A pto shaft housed in 8” square tubing runs from the tractor through the rake to the baler. Similarly, a hydraulic hose runs from the tractor, along the rake's frame and through the baler to the 10-bale accumulator.

Keeling claims the long pto shaft doesn't cause turning problems.

“If you turn too sharp with any pto shaft you'll have problems,” he says. “But I don't have any more trouble with this than I would with any other piece of equipment.”

Turning around at the ends of small fields isn't a big deal, either.

“It's a little hard to back up. But as long as I've got the idea that I'm just going to keep going forward, I haven't had any trouble in smaller fields. The rake follows right behind the tractor, and the baler follows like a tail.”

This Texan likes his three-in-one haying rig.

“I'm very happy with it,” he says. “I couldn't imagine running without it now.”

Keeling likes raking bermudagrass hay at the same time he bales it. Hay feeds into the baler better, there's less sun bleaching and windrows are never tossed around by wind.

“I think I can do a cleaner, neater job,” he says. “I usually don't leave hardly any hay in the field.”

The 14-wheel high-capacity rake gathers up to 30' of mowed hay — two wide windrows from his self-propelled cutter. But the rake can be adjusted in heavy hay to deliver just one windrow to the baler.

“It's got to be 80-90 bales/acre-plus before I'll go down to just a single windrow,” he reports.

He owns 360 acres and also buys standing hay that he bales and resells. He does most of the work himself, but hires part-time help when it's available.

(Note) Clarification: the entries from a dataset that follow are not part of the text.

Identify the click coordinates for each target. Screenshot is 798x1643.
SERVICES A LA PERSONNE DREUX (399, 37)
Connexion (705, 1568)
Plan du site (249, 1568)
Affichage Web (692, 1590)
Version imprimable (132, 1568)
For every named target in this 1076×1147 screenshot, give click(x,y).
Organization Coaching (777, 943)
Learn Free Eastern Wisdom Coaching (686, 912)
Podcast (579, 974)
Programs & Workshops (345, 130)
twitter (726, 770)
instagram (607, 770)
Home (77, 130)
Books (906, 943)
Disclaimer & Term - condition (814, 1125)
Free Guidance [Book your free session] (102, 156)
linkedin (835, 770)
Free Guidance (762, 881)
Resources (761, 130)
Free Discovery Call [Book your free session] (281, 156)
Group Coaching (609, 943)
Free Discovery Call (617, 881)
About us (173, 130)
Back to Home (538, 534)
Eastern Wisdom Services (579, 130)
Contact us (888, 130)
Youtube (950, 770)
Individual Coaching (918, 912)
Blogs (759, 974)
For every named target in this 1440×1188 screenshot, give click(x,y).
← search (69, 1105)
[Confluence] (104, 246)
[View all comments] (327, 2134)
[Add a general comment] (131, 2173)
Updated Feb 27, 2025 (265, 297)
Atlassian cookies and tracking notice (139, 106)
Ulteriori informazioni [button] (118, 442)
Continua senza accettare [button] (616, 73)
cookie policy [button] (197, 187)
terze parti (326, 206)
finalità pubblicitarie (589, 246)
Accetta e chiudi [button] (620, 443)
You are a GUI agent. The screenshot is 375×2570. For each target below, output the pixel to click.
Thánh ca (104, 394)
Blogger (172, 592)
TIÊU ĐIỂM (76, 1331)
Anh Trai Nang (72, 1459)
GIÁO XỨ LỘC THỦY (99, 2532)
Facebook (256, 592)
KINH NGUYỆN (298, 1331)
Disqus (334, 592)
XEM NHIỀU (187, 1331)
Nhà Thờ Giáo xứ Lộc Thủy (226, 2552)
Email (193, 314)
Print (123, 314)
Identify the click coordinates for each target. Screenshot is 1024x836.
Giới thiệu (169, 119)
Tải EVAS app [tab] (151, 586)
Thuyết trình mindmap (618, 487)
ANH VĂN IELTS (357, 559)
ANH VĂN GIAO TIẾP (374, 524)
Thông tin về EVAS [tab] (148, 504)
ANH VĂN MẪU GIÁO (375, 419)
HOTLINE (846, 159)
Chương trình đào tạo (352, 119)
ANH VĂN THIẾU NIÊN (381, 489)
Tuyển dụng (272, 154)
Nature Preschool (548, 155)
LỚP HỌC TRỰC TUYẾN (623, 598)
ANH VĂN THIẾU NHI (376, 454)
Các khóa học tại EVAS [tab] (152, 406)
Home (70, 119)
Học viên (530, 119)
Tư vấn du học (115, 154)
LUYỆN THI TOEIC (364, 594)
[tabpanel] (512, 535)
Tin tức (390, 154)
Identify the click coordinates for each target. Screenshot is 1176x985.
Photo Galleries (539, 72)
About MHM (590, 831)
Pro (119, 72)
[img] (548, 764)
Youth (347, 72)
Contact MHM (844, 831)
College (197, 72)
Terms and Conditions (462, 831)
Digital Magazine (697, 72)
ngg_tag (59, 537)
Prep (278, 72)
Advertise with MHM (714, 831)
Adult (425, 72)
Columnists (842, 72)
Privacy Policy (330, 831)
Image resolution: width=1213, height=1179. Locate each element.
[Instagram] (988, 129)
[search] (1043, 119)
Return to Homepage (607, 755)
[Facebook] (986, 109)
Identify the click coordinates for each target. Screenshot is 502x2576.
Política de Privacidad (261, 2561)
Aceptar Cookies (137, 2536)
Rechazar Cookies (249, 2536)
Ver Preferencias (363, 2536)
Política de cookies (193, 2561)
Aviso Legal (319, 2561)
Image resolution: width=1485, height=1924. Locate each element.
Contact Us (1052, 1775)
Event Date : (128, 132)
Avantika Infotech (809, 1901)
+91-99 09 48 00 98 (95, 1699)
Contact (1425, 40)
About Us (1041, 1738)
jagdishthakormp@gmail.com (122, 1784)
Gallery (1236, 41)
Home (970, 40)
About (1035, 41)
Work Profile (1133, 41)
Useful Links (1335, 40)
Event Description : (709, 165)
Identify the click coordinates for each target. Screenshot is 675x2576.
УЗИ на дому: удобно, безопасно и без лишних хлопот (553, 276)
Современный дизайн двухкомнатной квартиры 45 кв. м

He makes about 120,000 small bales per summer and trades for a new baler every year. About 80% of the bales are sold directly out of the field. With a tractor and front-end loader, he loads the 10-bale bunches directly onto trucks. One buyer takes 50,000-60,000 bales a year.

He also makes 5,000-6,000 round bales per year from weedy, overmature or rained-on hay. Most of that hay is sold to an out-of-state coal mining company for use in land reclamation. The round baler is pulled behind the rake, too.